PROBLEM DETAILS =
Which lines run from the one containing "Viewport: 704px width, 834px" through the end of the entries? Restate them word for word, and only those.

MATERIAL PROVIDED =
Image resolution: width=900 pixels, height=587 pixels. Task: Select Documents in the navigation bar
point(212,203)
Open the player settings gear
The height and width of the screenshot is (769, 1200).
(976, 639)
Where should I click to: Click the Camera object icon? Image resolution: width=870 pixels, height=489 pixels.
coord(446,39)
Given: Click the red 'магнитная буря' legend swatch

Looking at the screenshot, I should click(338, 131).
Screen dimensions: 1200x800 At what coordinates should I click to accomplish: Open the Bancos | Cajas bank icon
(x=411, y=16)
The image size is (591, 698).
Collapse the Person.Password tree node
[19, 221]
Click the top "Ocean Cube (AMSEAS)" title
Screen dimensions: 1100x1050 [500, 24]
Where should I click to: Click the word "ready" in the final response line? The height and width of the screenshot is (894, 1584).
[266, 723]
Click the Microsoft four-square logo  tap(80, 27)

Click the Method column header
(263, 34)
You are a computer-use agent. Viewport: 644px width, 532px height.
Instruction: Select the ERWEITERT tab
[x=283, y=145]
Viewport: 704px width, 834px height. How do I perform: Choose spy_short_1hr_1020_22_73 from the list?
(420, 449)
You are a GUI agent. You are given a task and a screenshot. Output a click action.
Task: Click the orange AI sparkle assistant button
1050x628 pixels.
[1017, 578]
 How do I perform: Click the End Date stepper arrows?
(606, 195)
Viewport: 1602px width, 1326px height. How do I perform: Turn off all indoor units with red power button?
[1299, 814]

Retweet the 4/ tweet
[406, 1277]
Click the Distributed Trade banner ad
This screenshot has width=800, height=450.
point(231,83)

WRITTEN RESPONSE =
Viewport: 704px width, 834px height. How do I perform: Choose spy_short_1hr_1020_22_73 from the list?
(420, 449)
You are a GUI agent. You are given a task and a screenshot. Output a click action.
Task: Click the orange AI sparkle assistant button
1050x628 pixels.
[1017, 578]
 How do I perform: Click the End Date stepper arrows?
(606, 195)
Viewport: 1602px width, 1326px height. How do I perform: Turn off all indoor units with red power button?
[1299, 814]

Retweet the 4/ tweet
[406, 1277]
Click the Distributed Trade banner ad
This screenshot has width=800, height=450.
point(231,83)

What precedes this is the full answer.